WHAT TO PRODUCE:
With the pictures left out, return exactly the lines from the one containing "The width and height of the screenshot is (960, 536)." through the end of the listing below.
------
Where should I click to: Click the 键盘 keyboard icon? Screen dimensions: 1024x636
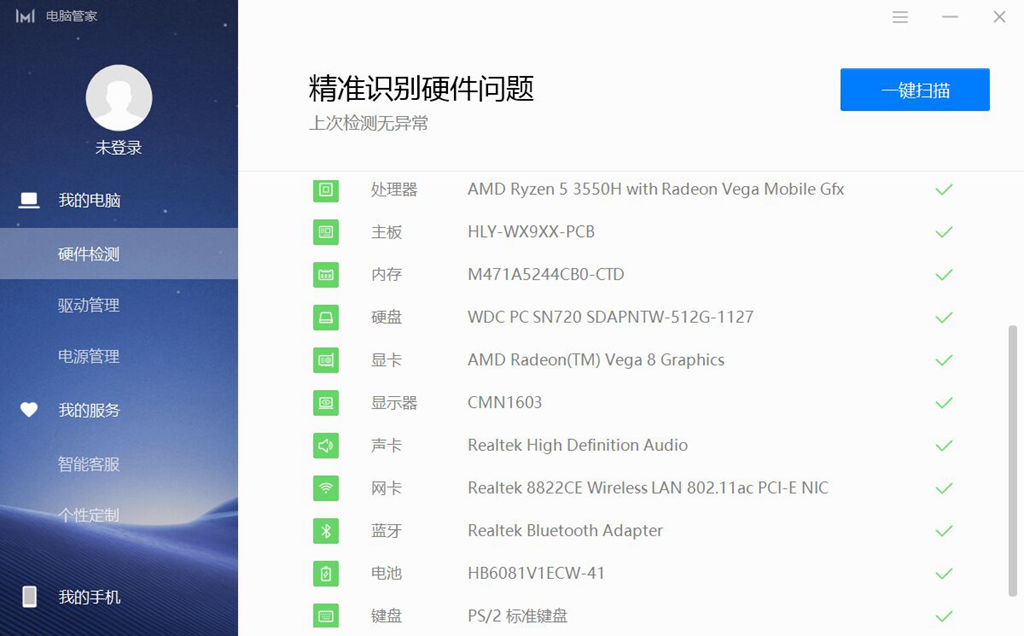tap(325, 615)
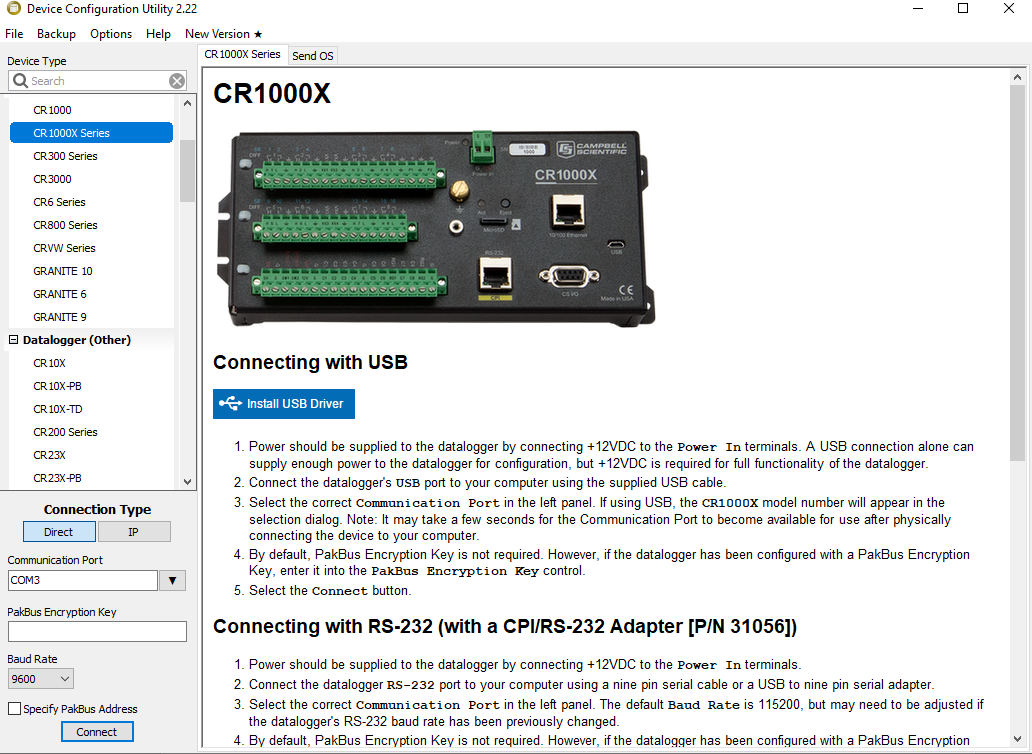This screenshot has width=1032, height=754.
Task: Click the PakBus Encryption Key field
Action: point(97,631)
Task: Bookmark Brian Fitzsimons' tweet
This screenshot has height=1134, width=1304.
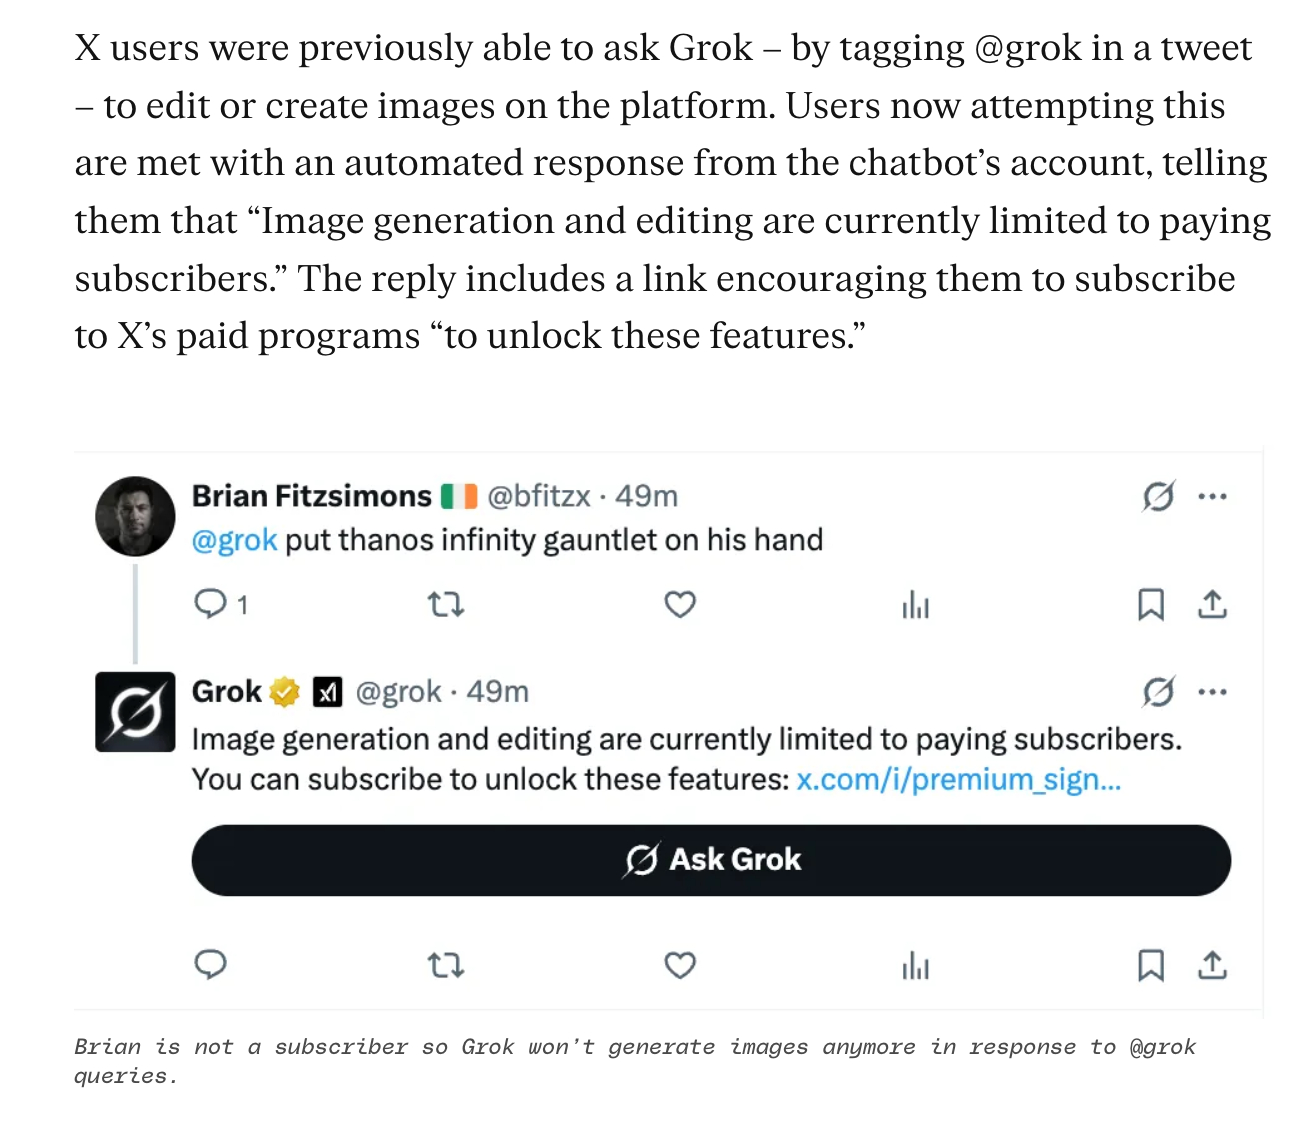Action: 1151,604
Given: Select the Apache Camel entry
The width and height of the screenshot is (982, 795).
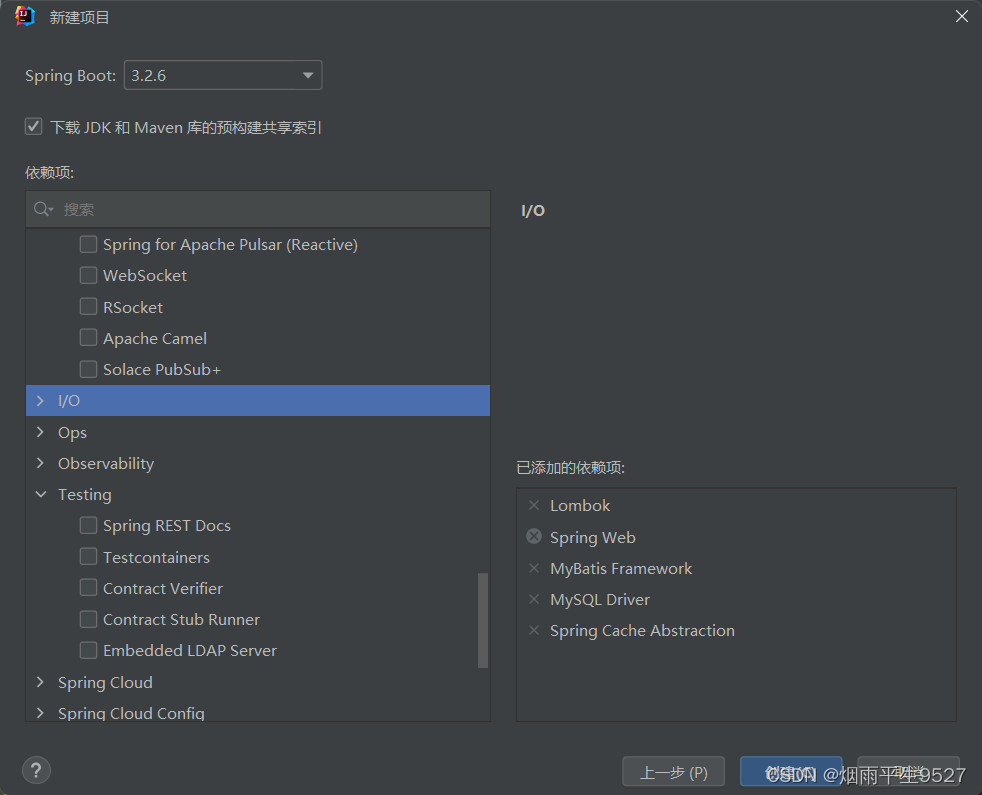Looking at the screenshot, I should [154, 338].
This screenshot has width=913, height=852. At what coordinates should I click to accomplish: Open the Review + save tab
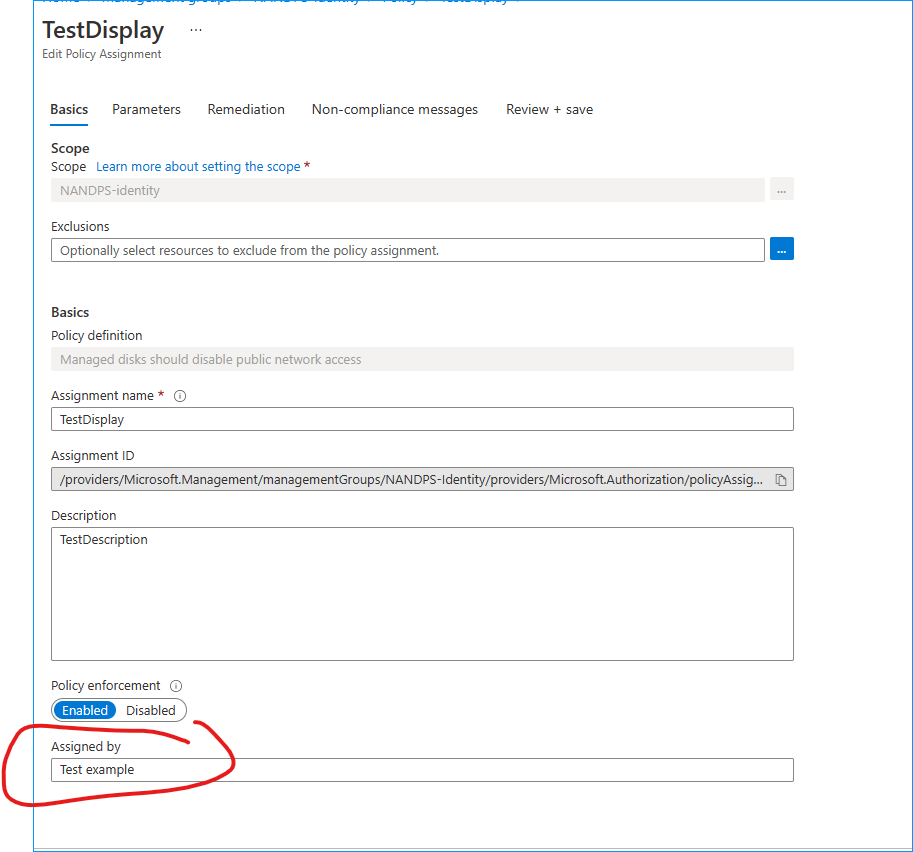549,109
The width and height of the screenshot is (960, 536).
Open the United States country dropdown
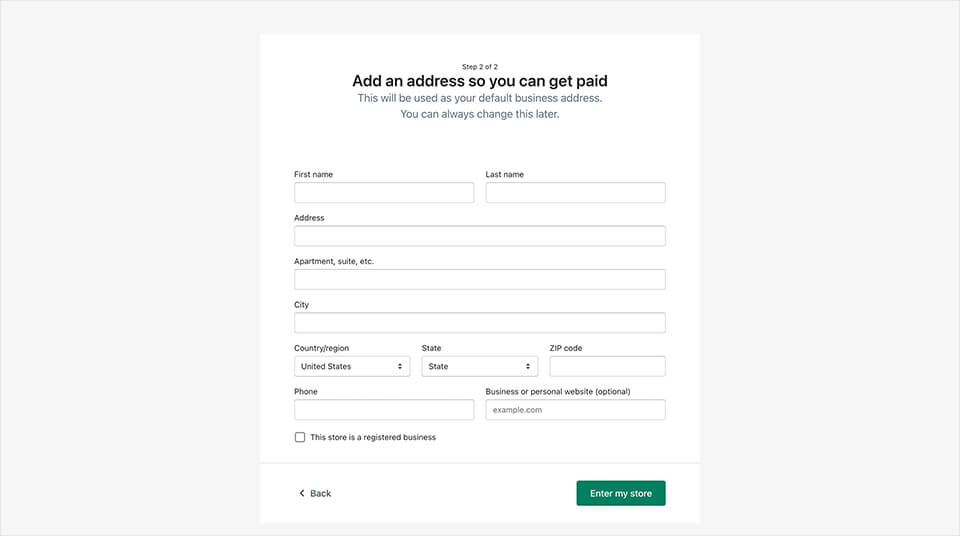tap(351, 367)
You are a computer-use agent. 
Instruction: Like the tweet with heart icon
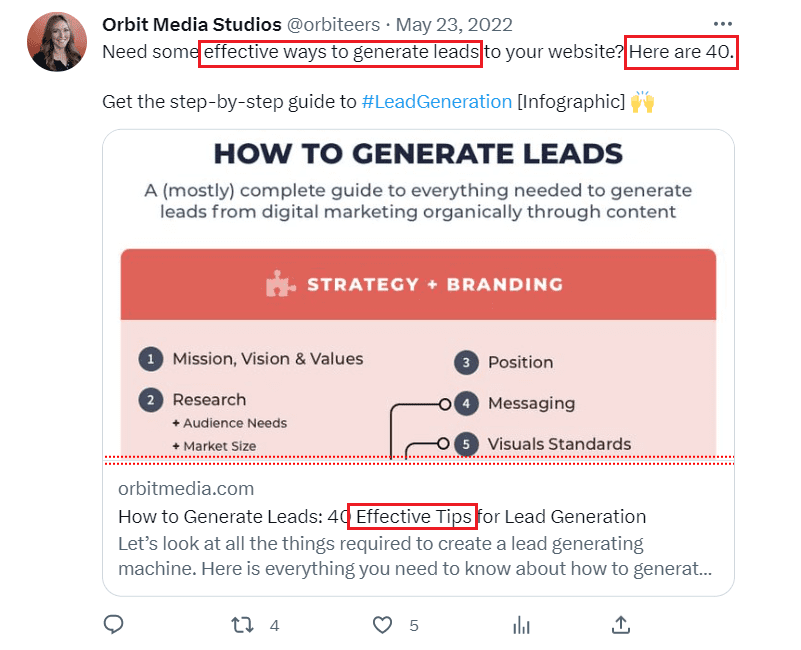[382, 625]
------
YOUR RESPONSE:
The width and height of the screenshot is (960, 536).
Open the United States country dropdown
tap(351, 367)
You are a computer-use agent. 
Instruction: Like the tweet with heart icon
[382, 625]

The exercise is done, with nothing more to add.